--- WORK INSTRUCTION ---
Beginning with the line that has "Expand the list_addition row details chevron", write out each line down to the end of the records below exactly, and include no pictures.

** Opening TASK DATA block **

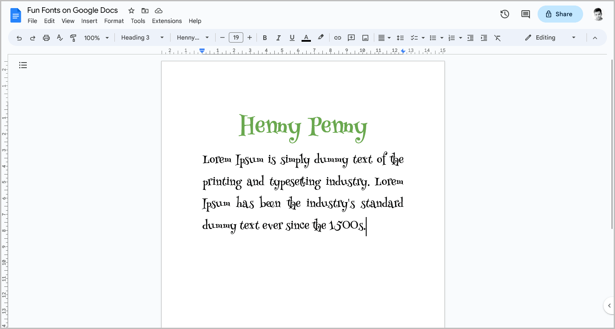Open the Extensions menu
The height and width of the screenshot is (329, 615).
[167, 20]

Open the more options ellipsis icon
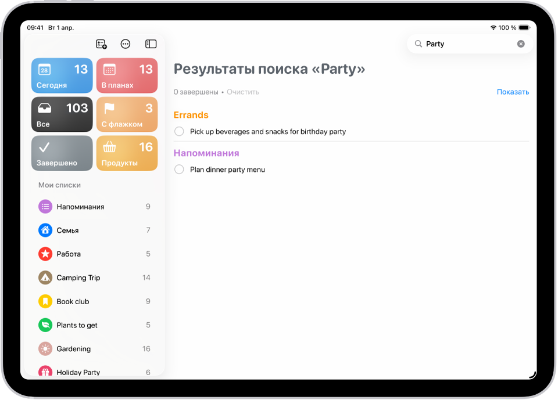pyautogui.click(x=126, y=44)
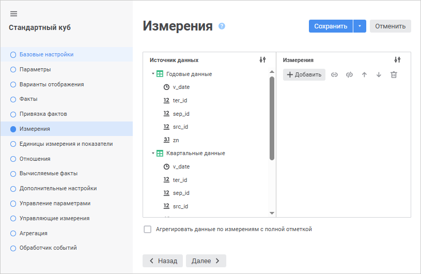Click the Отменить button
Viewport: 421px width, 274px height.
[x=390, y=26]
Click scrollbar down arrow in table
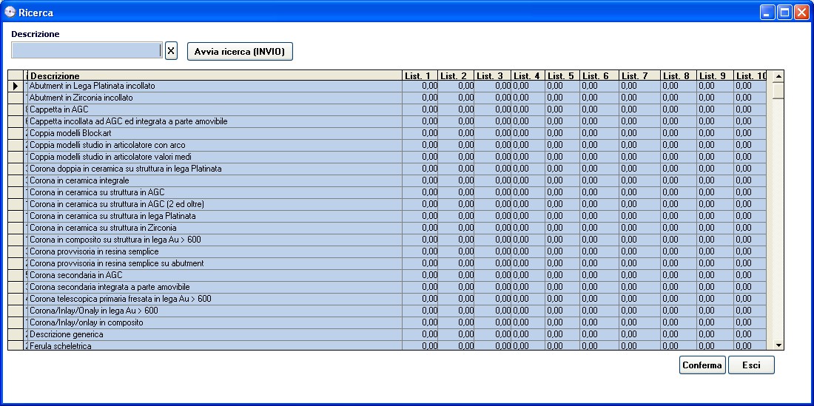 778,345
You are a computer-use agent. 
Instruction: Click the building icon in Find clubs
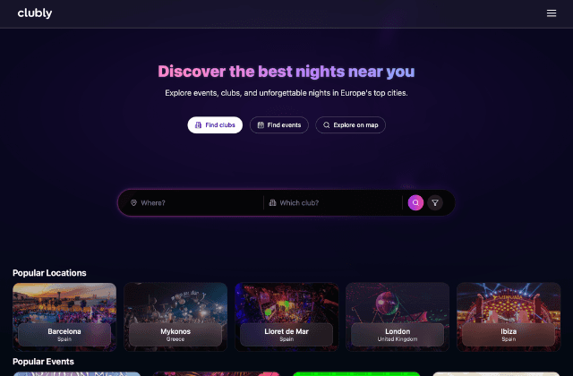[x=198, y=125]
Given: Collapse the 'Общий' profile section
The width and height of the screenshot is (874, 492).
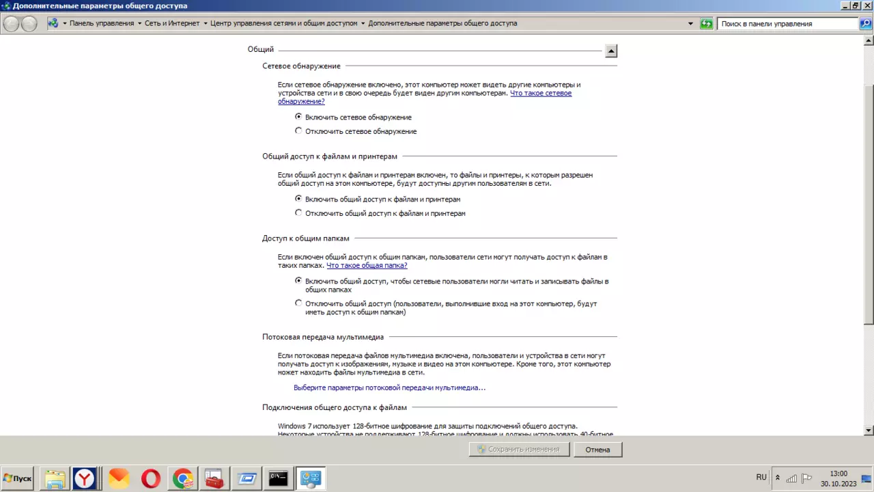Looking at the screenshot, I should click(x=611, y=50).
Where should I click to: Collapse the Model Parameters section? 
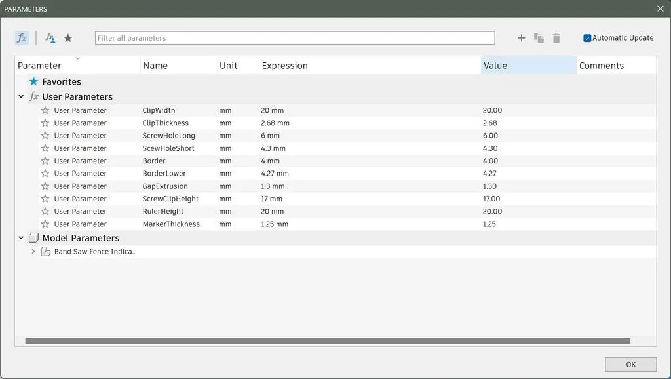pos(21,238)
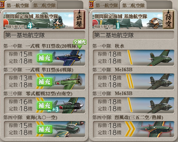Resupply the 東海(九〇一空) squadron
The height and width of the screenshot is (142, 178).
45,129
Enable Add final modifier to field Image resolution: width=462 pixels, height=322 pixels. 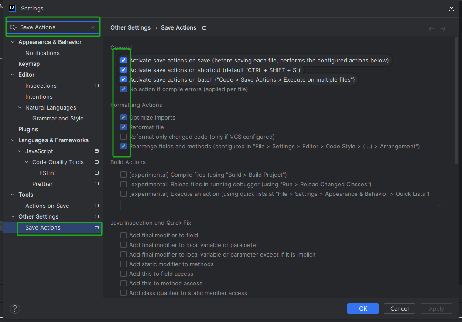(123, 235)
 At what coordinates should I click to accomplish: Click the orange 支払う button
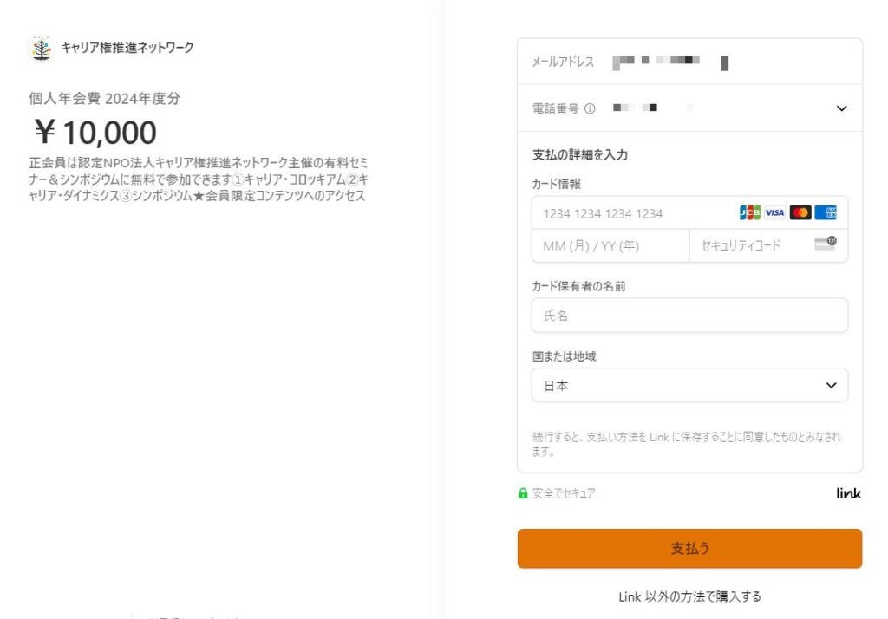coord(689,548)

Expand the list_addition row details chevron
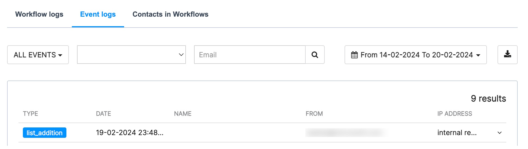pos(499,133)
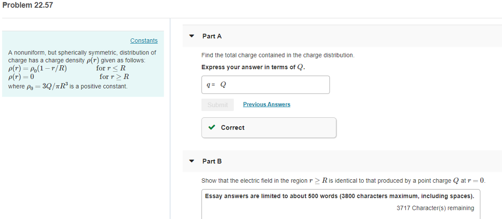The image size is (502, 219).
Task: Click the q = Q answer field
Action: (x=265, y=84)
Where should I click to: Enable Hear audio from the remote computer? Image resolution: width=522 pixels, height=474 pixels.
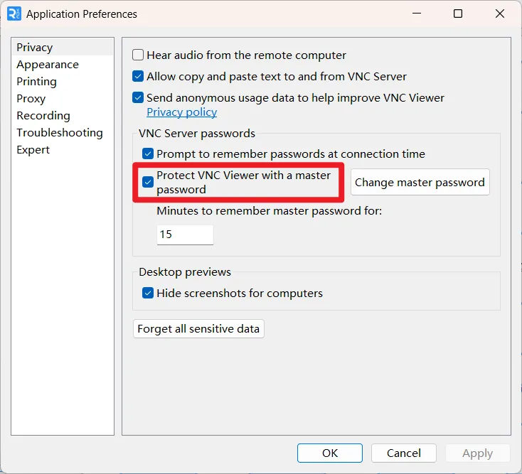click(x=138, y=55)

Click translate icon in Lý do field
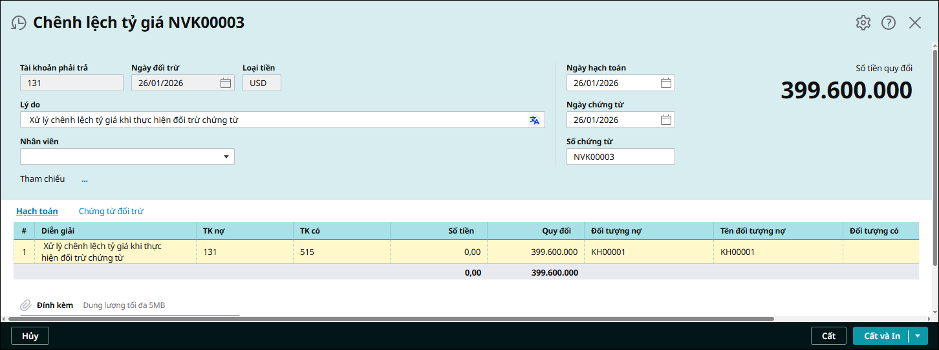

** Closing TASK DATA block **

--- WRITTEN RESPONSE ---
Expand the list_addition row details chevron
pos(499,133)
The image size is (502, 219).
Task: Click the q = Q answer field
Action: (x=265, y=84)
Where should I click to: Enable Hear audio from the remote computer? Image resolution: width=522 pixels, height=474 pixels.
click(x=138, y=55)

Click translate icon in Lý do field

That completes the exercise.